• _Your assignment_:
Each line of the data needs to be transcribed exactly.

• _Dataset extract_:

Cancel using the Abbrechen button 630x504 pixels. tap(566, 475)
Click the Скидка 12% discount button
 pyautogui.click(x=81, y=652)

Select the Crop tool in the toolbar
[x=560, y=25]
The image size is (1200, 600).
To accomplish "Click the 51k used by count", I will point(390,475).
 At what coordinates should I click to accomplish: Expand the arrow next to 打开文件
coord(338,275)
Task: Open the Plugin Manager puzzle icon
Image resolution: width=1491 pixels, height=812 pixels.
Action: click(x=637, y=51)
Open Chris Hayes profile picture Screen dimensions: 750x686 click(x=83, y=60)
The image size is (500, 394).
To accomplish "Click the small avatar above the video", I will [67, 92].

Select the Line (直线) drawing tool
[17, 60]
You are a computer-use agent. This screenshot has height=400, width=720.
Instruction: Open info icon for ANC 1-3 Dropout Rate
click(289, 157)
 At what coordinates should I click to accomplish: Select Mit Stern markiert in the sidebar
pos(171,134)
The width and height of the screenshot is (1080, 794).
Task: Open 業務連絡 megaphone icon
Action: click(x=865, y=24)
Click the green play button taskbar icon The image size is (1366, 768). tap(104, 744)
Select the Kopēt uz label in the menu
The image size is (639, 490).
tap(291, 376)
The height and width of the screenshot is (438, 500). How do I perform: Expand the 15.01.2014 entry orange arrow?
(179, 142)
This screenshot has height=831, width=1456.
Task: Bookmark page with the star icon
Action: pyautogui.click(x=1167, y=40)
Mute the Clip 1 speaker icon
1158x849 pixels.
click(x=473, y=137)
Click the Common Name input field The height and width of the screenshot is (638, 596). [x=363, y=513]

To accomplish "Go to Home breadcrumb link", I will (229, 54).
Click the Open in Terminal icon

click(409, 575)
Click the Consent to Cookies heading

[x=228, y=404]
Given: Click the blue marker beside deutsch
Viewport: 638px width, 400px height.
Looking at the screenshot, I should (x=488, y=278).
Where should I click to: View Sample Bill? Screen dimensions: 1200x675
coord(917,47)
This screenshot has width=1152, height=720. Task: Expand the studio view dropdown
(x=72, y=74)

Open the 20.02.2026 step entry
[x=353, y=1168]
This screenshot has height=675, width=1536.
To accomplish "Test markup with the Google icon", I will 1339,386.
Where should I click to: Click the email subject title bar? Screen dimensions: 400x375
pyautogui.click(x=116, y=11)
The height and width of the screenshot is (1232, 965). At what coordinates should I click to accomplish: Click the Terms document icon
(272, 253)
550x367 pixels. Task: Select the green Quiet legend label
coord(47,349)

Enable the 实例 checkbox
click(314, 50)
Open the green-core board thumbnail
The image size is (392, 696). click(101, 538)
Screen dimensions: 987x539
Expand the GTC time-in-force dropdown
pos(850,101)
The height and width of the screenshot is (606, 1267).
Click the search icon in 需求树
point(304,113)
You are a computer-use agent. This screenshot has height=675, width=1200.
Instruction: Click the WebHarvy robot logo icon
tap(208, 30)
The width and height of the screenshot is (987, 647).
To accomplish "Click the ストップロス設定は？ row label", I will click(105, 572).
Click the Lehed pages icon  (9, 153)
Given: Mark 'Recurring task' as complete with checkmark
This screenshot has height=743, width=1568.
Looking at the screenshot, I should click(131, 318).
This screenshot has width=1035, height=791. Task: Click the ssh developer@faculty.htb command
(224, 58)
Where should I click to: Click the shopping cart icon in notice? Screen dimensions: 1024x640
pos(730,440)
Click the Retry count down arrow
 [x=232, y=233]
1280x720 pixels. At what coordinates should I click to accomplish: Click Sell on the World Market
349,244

• _Response to the task_:
Cancel using the Abbrechen button 630x504 pixels. tap(566, 475)
Click the Скидка 12% discount button
 pyautogui.click(x=81, y=652)

Select the Crop tool in the toolbar
[x=560, y=25]
The image size is (1200, 600).
To accomplish "Click the 51k used by count", I will point(390,475).
 At what coordinates should I click to accomplish: Expand the arrow next to 打开文件
coord(338,275)
Task: Open the Plugin Manager puzzle icon
Image resolution: width=1491 pixels, height=812 pixels.
Action: click(x=637, y=51)
Open Chris Hayes profile picture Screen dimensions: 750x686 click(x=83, y=60)
The image size is (500, 394).
To accomplish "Click the small avatar above the video", I will [67, 92].

Select the Line (直线) drawing tool
[17, 60]
You are a computer-use agent. This screenshot has height=400, width=720.
Instruction: Open info icon for ANC 1-3 Dropout Rate
click(289, 157)
 At what coordinates should I click to accomplish: Select Mit Stern markiert in the sidebar
pos(171,134)
The width and height of the screenshot is (1080, 794).
Task: Open 業務連絡 megaphone icon
Action: click(x=865, y=24)
Click the green play button taskbar icon The image size is (1366, 768). tap(104, 744)
Select the Kopēt uz label in the menu
The image size is (639, 490).
tap(291, 376)
The height and width of the screenshot is (438, 500). How do I perform: Expand the 15.01.2014 entry orange arrow?
(179, 142)
This screenshot has height=831, width=1456.
Task: Bookmark page with the star icon
Action: pyautogui.click(x=1167, y=40)
Mute the Clip 1 speaker icon
1158x849 pixels.
click(x=473, y=137)
Click the Common Name input field The height and width of the screenshot is (638, 596). [x=363, y=513]

To accomplish "Go to Home breadcrumb link", I will (229, 54).
Click the Open in Terminal icon

click(409, 575)
Click the Consent to Cookies heading

[x=228, y=404]
Given: Click the blue marker beside deutsch
Viewport: 638px width, 400px height.
Looking at the screenshot, I should (x=488, y=278).
Where should I click to: View Sample Bill? Screen dimensions: 1200x675
coord(917,47)
This screenshot has width=1152, height=720. Task: Expand the studio view dropdown
(x=72, y=74)

Open the 20.02.2026 step entry
[x=353, y=1168]
This screenshot has height=675, width=1536.
To accomplish "Test markup with the Google icon", I will 1339,386.
Where should I click to: Click the email subject title bar? Screen dimensions: 400x375
pyautogui.click(x=116, y=11)
The height and width of the screenshot is (1232, 965). At what coordinates should I click to accomplish: Click the Terms document icon
(272, 253)
550x367 pixels. Task: Select the green Quiet legend label
coord(47,349)

Enable the 实例 checkbox
click(314, 50)
Open the green-core board thumbnail
The image size is (392, 696). click(101, 538)
Screen dimensions: 987x539
Expand the GTC time-in-force dropdown
pos(850,101)
The height and width of the screenshot is (606, 1267).
Click the search icon in 需求树
point(304,113)
You are a computer-use agent. This screenshot has height=675, width=1200.
Instruction: Click the WebHarvy robot logo icon
tap(208, 30)
The width and height of the screenshot is (987, 647).
To accomplish "Click the ストップロス設定は？ row label", I will click(105, 572).
Click the Lehed pages icon  (9, 153)
Given: Mark 'Recurring task' as complete with checkmark
This screenshot has height=743, width=1568.
Looking at the screenshot, I should click(131, 318).
This screenshot has width=1035, height=791. Task: Click the ssh developer@faculty.htb command
(224, 58)
Where should I click to: Click the shopping cart icon in notice? Screen dimensions: 1024x640
pos(730,440)
Click the Retry count down arrow
 [x=232, y=233]
1280x720 pixels. At what coordinates should I click to accomplish: Click Sell on the World Market
349,244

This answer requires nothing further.